The task: Search the listing for the word "Close". Copy every line where it is found.

□ □ □ □

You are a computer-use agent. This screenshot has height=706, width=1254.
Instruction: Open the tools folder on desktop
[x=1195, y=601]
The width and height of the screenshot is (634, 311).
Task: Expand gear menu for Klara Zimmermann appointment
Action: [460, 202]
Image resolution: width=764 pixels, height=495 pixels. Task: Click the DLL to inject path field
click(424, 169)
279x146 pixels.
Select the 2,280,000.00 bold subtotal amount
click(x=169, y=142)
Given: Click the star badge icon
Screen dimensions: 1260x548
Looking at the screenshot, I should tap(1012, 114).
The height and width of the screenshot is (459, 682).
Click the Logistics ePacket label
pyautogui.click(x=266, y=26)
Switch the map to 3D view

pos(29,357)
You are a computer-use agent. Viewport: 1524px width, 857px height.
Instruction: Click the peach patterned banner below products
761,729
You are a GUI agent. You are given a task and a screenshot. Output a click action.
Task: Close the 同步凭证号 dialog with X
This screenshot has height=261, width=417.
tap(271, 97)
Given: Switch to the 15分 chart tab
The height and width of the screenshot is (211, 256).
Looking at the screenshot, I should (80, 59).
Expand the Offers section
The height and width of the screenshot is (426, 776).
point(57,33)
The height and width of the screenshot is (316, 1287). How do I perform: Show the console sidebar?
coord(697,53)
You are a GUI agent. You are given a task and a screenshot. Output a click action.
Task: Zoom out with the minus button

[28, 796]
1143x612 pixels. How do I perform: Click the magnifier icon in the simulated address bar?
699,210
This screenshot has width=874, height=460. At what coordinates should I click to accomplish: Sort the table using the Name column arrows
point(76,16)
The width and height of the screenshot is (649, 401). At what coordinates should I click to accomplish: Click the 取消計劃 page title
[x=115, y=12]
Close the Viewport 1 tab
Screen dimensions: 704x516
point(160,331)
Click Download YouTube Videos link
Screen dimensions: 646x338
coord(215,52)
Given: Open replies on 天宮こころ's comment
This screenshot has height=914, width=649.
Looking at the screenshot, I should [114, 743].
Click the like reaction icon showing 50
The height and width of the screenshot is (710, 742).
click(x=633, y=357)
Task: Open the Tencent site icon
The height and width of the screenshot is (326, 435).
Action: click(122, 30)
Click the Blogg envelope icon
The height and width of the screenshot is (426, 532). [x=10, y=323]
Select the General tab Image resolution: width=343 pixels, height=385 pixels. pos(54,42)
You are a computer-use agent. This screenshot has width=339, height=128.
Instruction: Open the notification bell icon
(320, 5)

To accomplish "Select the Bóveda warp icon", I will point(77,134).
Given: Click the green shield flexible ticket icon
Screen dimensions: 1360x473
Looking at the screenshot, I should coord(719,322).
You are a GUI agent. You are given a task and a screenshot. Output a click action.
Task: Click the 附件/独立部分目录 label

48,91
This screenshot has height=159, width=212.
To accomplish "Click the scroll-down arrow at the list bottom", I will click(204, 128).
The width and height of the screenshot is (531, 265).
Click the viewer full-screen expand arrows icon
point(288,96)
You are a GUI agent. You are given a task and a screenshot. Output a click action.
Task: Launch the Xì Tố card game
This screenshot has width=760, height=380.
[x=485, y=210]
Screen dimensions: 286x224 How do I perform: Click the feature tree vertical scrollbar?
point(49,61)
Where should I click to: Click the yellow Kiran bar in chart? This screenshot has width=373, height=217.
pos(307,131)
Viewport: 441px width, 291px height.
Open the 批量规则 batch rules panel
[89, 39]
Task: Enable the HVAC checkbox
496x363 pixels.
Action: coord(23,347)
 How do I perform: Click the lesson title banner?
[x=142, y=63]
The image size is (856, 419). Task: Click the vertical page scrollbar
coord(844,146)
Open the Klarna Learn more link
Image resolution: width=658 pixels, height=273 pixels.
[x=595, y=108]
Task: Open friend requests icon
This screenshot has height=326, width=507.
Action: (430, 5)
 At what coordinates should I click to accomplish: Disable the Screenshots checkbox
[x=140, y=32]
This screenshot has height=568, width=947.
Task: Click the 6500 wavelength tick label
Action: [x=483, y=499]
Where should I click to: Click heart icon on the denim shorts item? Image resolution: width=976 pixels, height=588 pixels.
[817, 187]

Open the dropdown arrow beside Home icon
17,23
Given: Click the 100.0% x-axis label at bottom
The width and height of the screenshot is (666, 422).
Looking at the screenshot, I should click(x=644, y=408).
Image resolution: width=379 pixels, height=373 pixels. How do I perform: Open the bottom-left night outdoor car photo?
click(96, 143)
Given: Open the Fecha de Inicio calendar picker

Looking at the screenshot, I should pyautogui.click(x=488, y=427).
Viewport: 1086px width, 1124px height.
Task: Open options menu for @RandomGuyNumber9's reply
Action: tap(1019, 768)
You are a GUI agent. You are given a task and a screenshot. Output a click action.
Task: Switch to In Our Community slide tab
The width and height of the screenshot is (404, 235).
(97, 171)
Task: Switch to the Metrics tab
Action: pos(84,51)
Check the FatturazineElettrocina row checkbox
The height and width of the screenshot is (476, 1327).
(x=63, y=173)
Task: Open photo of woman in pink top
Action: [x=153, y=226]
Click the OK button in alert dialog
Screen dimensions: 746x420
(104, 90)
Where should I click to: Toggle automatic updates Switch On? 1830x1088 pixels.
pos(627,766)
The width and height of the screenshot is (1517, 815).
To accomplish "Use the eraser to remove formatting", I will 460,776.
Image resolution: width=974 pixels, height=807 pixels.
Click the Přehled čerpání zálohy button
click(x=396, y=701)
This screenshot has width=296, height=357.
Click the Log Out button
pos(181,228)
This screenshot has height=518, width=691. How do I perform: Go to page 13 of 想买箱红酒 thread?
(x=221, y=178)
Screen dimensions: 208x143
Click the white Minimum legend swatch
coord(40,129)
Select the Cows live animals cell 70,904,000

□ □ □ □

Answer area:
Task: Close the 同步凭证号 dialog with X
Close the Viewport 1 tab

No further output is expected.